Exercise details:
Copy word for word the portion of the essay on knowing God starting with "We live and" and going on through "concept of truth?".
------ Document text ------
Knowing the God of the Bible

INTRODUCTION: You might remember the scene in the movie City Slickers where Curley (Jack Palance) tells New York city slicker (Billy Crystal) that the key to life is one thing, just one thing. Naturally Billy Crystal’s character wants to know what that is—and Curley smiles and says, “that’s for you to find out.” The Scriptures tell us that the knowledge of the true and living God is the key to life. J. I. Packer, in his classic work Knowing God wrote, you might think that the most vital issue for any real or would-be Christian in the world today is church union, or social witness, or dialogue with other Christians and other faiths, or refuting this or that –ism, or developing a Christian philosophy and culture, or what have you. But our line of study makes the present-day concentration on these things look like a gigantic conspiracy of misdirection. Of course, it is not that; the issues themselves are real and must be dealt with in their place. But it is tragic that, in paying attention to them, so many in our day seem to have been distracted from what was is, and always will be the true priority for every human being—that is, learning to know God in Christ.[1] What does it mean to “know God”? It does not refer simply to a sense of awareness. It does not refer to simply knowing about something or someone (in the descriptive sense). It is also more than knowledge gained by experience. It is a knowledge that deeply affects us because it changes us. God delights in our knowledge of him. Sinclair Ferguson, one of my former professors said, “What do you and I boast about? What subject of conversation most arouses us and fill our hearts? Do we consider knowing God to be the greatest treasure in the world, and by far our greatest privilege? If not, we are but pygmies in the world of the Spirit. We have sold our Christian birthright for a mess of pottage, and our true Christian experience will be superficial, inadequate, and tragically out of focus.”[2]


We live and breathe the air of a culture that denies objective, absolute truth. Noted evangelical sociologist James Davidson Hunter is alarmed over what he calls “Cognitive Bartering” on the part of many evangelicals in our culture today. This can be seen, for example, in the statement of a high-profile self-proclaimed evangelical like Clark Pinnock. He and his circle of open-view theists have “finally made peace with the culture of modernity.”[3] Philip D. Kenneson also identifies himself as an evangelical but categorically insists that there is no such thing as objective truth (and he emphatically adds, “It’s a good thing too!”).[4] How does the world arrive at its concept of truth?
------ Records supplied ------
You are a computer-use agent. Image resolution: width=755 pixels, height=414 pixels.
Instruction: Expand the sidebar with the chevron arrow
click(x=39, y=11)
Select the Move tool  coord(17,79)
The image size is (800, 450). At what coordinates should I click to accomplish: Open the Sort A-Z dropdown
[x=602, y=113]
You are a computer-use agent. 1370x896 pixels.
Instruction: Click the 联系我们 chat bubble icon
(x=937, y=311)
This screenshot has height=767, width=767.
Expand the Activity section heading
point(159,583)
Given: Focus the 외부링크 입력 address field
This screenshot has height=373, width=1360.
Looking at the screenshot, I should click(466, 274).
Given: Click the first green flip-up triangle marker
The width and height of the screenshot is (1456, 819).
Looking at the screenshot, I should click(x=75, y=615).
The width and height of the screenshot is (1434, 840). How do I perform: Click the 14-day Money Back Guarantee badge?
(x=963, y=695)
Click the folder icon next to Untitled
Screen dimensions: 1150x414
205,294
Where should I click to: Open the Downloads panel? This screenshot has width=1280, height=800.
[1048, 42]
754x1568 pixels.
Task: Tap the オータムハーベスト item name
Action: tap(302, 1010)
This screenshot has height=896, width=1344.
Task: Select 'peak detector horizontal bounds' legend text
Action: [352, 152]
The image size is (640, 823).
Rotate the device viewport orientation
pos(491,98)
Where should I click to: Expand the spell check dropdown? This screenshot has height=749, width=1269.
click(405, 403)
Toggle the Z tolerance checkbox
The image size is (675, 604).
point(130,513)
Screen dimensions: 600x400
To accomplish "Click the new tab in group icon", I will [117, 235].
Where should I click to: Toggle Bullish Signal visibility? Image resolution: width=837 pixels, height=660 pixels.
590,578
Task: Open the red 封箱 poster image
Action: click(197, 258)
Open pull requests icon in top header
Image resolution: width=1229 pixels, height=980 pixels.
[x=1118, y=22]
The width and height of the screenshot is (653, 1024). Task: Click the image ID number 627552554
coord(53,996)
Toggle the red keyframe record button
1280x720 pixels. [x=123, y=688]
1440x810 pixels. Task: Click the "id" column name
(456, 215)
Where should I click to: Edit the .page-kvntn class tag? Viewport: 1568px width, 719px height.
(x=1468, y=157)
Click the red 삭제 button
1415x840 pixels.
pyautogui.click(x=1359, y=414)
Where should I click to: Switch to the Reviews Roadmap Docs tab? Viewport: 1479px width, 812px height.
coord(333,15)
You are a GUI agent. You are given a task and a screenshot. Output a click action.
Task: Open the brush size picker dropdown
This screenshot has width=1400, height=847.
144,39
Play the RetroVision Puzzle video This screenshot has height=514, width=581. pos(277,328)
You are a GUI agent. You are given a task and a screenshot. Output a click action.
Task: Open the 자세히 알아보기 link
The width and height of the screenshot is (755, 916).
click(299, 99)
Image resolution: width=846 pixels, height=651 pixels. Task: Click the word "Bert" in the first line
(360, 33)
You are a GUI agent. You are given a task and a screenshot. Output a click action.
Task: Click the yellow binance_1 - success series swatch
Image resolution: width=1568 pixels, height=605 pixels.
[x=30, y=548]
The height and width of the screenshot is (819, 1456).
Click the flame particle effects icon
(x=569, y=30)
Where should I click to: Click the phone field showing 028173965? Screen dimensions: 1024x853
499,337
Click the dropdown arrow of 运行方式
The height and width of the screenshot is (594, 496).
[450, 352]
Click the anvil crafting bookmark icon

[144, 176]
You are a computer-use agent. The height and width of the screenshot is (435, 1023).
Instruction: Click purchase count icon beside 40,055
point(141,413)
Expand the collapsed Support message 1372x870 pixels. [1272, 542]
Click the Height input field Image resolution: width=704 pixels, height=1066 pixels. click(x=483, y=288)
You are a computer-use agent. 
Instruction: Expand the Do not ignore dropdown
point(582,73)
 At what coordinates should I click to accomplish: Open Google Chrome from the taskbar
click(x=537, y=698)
------
Answer:
We live and breathe the air of a culture that denies objective, absolute truth. Noted evangelical sociologist James Davidson Hunter is alarmed over what he calls “Cognitive Bartering” on the part of many evangelicals in our culture today. This can be seen, for example, in the statement of a high-profile self-proclaimed evangelical like Clark Pinnock. He and his circle of open-view theists have “finally made peace with the culture of modernity.”[3] Philip D. Kenneson also identifies himself as an evangelical but categorically insists that there is no such thing as objective truth (and he emphatically adds, “It’s a good thing too!”).[4] How does the world arrive at its concept of truth?